Besluiten over lopende procedures zijn uitgesteld in afwachting van de hoofdlijnennotitie. De Minister van VROM en ik zullen u op korte termijn informeren over de afronding van de aanwijzingen van deze civiele luchthavens.

Samenhang met overig nationaal beleid

De keuze voor een apart structuurschema voor de regionale en kleine luchtvaartterreinen behoeft enige toelichting, omdat ook andere nota's voor de middellange termijn, waar op dit moment aan gewerkt wordt, hiervoor in aanmerking zouden kunnen komen. Door de luchtvaart op regionale en kleine luchtvaartterreinen een plaats te geven in de PKB die momenteel wordt opgesteld voor Schiphol en omgeving, zou een integraal luchtvaartbeleid geschreven kunnen worden dat naar vorm vergelijkbaar is met het huidige Structuurschema Burgerluchtvaartterreinen. Hiervoor is niet gekozen, omdat de nationale belangen bij Schiphol vele malen groter zijn dan de belangen van alle regionale en kleine luchtvaartterreinen samen. Door alle luchtvaart in één nota op te nemen ontstaan twee risico's die beter vermeden kunnen worden: (1) problemen in de besluitvorming over de regionale en kleine velden zou de besluitvorming over Schiphol op kunnen houden. (2) De problematiek die speelt op de regionale en kleine luchtvaartterreinen heeft een eigen dynamiek en zou bij een gelijktijdige behandeling met het nationaal belang Schiphol onderbelicht kunnen worden. Dit risico heeft uw Kamer verwoord in de motie van de leden Middelkoop en Stellingwerf (TK 26 129, nr. 10) waarin wordt aangegeven een apart structuurschema te willen.

De regionale luchtvaart zou ook een goede plaats kunnen krijgen in het NVVP. In dat geval zou vooral benadrukt kunnen worden dat de keuze voor luchtvaart en luchtvaartinfrastructuur gemaakt moet worden tegen de achtergrond van het bestaan van andere modaliteiten, zoals HSL, binnenlands treinverkeer en andere vervoersvormen. Een keuze voor het opnemen van de regionale en kleine luchtvaart in het NVVP zou eveneens het risico in zich houden dat het onderhavige beleidsveld ondergeschikt zou kunnen worden aan alle andere vervoersonderwerpen. Daarnaast zou niet voldaan kunnen worden aan een spoedige herziening van het luchtvaartbeleid voor de middellange termijn.

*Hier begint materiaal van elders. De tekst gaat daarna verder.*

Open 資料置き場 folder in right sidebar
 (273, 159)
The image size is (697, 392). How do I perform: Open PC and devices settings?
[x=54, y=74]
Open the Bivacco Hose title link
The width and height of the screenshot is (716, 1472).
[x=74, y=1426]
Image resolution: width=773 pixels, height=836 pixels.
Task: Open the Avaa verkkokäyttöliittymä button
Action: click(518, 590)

In de PKB Schiphol en Omgeving (1995) is nog aangegeven dat het rijk voornemens is een partiële wijziging van het SBL voor te bereiden, teneinde het mogelijk te maken luchthaven Lelystad te gaan gebruiken als luchthaven voor het segment van general aviation, dat minder gewenst is op Schiphol. Met het opstellen van een MER was inmiddels al begonnen, maar het is dubbel werk om een partiële herziening van het SBL voor Lelystad in procedure te houden en gelijktijdig een nieuwe PKB voor alle andere regionale en kleine velden te gaan schrijven. Dit geldt eveneens voor de definitieve aanwijzing van luchthaven Maastricht.

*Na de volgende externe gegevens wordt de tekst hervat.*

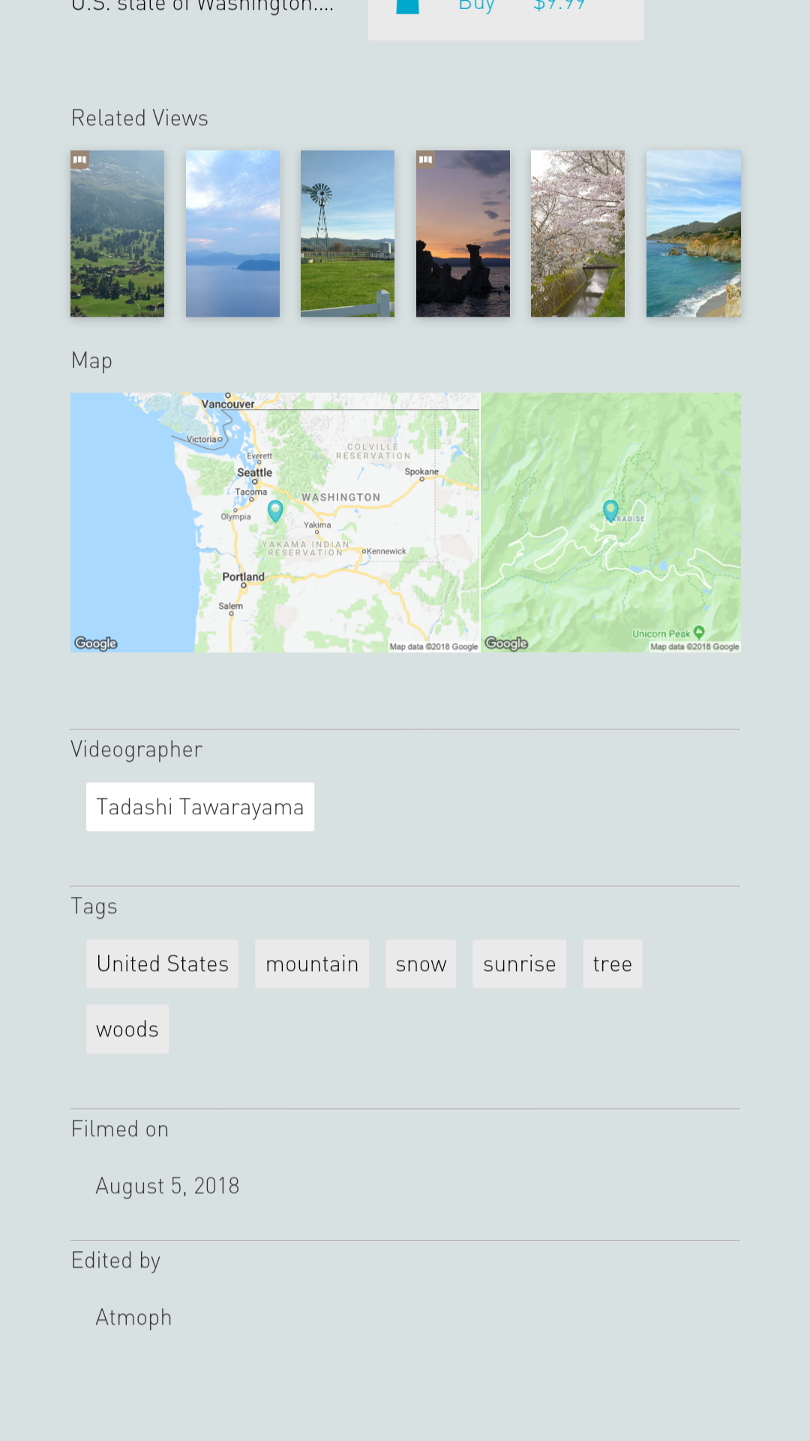Screen dimensions: 810x1441
Task: Open the windmill farm thumbnail
Action: [347, 233]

Het onderscheid tussen civiele burgerluchthavens en militaire luchtvaartterreinen met burgermedegebruik in twee afzonderlijke PKB's zal blijven bestaan. In het SRKL zal het kader voor de milieuruimte die gegeven wordt aan het burgermedegebruik opgenomen worden. Het SMT bevat de randvoorwaarden waaraan de verenigbaarheid van het burgermedegebruik met de militaire functie en de milieurandvoorwaarden getoetst zal worden. Daarnaast zal een scheiding aangebracht worden tussen een militaire geluidszone en een geluidszone voor de burgerluchtvaart.

Ik stel het op prijs indien ik op korte termijn met de Tweede Kamer van gedachten kan wisselen over de hoofdlijnennotitie.

Baanverlenging Eelde

Het besluit de luchthaven Eelde te zoneren ligt stil sinds 8 januari 1998, toen bekend werd dat de rechtskracht aan het SBL ontvallen was. Het kabinet heeft met een besluit over baanverlenging willen wachten totdat een gezamenlijke visie was ontwikkeld over de toekomst van de regionale en kleine luchthavens. Dat is gebeurd in bijgaande notitie.

Het kabinet staat nu de baanverlenging van vliegveld Eelde toe met dien verstande dat dit gekoppeld is aan het besluit om het lesvliegen met grote vliegtuigen te beëindigen. Het verlies aan inkomsten van 0,5 à 1,0 miljoen dat hierdoor optreedt zal worden gecompenseerd door het Ministerie van Verkeer en Waterstaat.